What you need to do: Copy out every line of the records below word for word, but leave the pictures out.
___ Available data ___
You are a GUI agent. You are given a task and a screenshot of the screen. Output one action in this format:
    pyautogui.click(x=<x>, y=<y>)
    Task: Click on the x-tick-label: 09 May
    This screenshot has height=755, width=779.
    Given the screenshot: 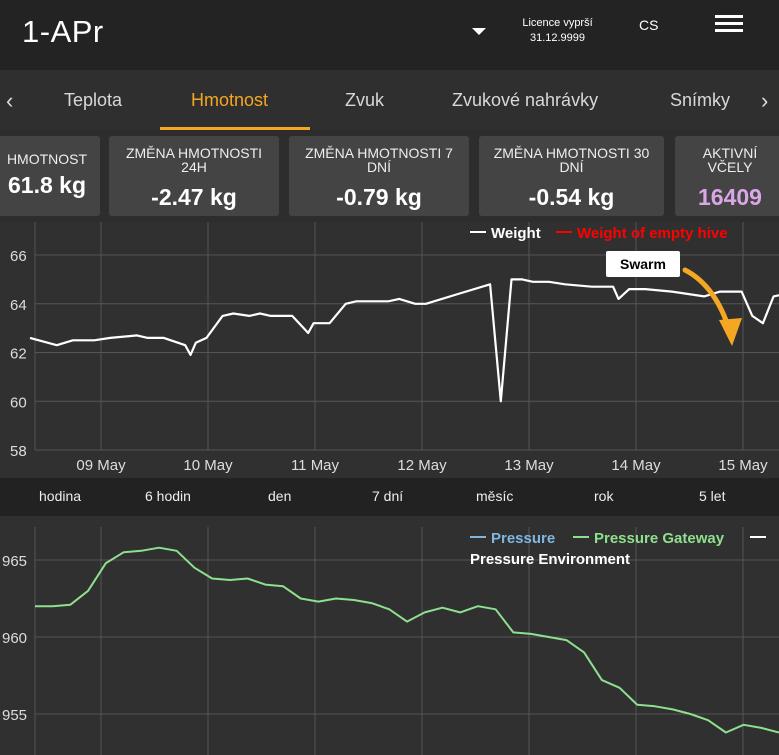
___
Reply:
You are a GUI agent. You are given a task and a screenshot of the screen. Output one action in this format:
    pyautogui.click(x=<x>, y=<y>)
    Task: Click on the x-tick-label: 09 May
    This screenshot has height=755, width=779.
    Given the screenshot: 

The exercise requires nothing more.